Wednesday, November 30, 2005

Another Confucian Headscratcher: Which Comes First?

First, Waley's translation of Analect 3:8:

Tzu-hsia asked, saying, What is the meaning of
Oh the sweet smile dimpling,
The lovely eyes so black and white!
Plain silk that you would take for coloured stuff.

The Master said, The painting comes after the plain groundwork. Tzu-hsia said, Then ritual comes afterwards? The Master said, Shang [Tzu-hsia's familiar name] it is who bears me up. At last I have someone with whom I can discuss the Songs!
The tricky line here is Confucius' comment "The painting comes after the plain groundwork." In Chinese that's 子曰繪事後素. Waley reads 後 as a verb, "to come after" but this could be (and has been) read as a preposition, giving us "After painting, the plain groundwork [white]." That would leave Tzu-hsia's last question as being something like "And after ritual?"

The question of whether ritual is part of the natural order of things or part of culture is again played out here in grammatical interpretation. Too bad the Chinese didn't develop a grammar for their own language--the commentaries rather re-phrase the sentences so it is clear which interpretation they use. (They never say explicitly "That's a verb here, not an preposition" or anything like that.)

Sunday, November 27, 2005

Lost in Translation in Translation

The Analects of Confucius Book 3 number 5:
子曰:夷狄之有君,不如諸夏之亡也

D.C. Lau's translation:
"The Master said, 'Barbarian tribes with their rulers are inferior to Chinese states without them.'"

# # #

Set exercise 1:
From the Analects blog posts, list every line of the verse that Tzu-hsia asks about.
Set exercise 2:
Decide whether each statement agrees with the Analects blog posts. Answer yes or no, and quote the words that decide it.
(a) Waley reads 後 as a verb.
(b) The commentaries state outright which words are verbs.
(c) Shang is the familiar name of Confucius.
Set exercise 3:
Continue the Analects blog posts from the point where they stop.

Information shown:
# # #

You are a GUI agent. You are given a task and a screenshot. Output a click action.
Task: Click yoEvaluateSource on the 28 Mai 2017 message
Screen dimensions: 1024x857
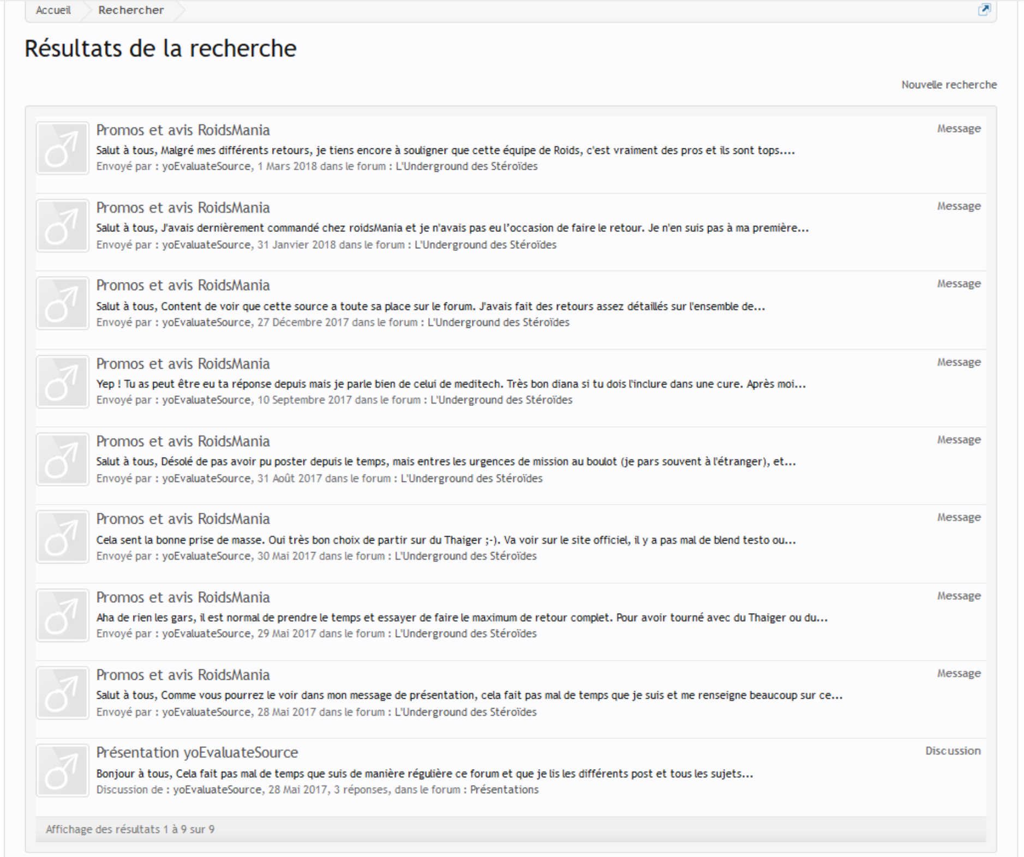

# # #

Task response 1:
1. Oh the sweet smile dimpling,
2. The lovely eyes so black and white!
3. Plain silk that you would take for coloured stuff.

Task response 2:
(a) Yes: "Waley reads 後 as a verb, "to come after""
(b) No: "They never say explicitly"
(c) No: "Shang [Tzu-hsia's familiar name]"

Task response 3:
Arthur Waley's translation of the same passage:
"The Master said, 'The barbarians of the East and North have retained their princes. They are not in such a state of decay as we in China.'"

So which is it--is China better or are the barbarians? We don't need to feel bad. Looking at commentaries from the Han Dynasty onward, we can see Chinese people of different eras were just as lost as we are, and also needed a "translation." They had to explain the text in more understandable language.

Many commentators read 亡 (Waley's "decay") as being 無 (Lau's "without"), and then there's the matter of what you want to do with the 不如, "not like." Both Lau- and Waley-style interpretations can be found.

Many commentators also read the Analects not as isolated fragments of conversations, but almost as if there were a narrative running through each book. Book 3 is about sumptuary laws and conducting appropriate rituals (Confucius keeps harping about upper-class people putting on airs and doing stuff only the Emperor should be allowed to do), so people have raised the question why there'd be an empty potshot at the barbarians in the middle of all that. The context, they say, points to China's decline after all. Others say it means even if ritual was being misused, China was still the land of ritual and therefore still superior despite its lack of rulers.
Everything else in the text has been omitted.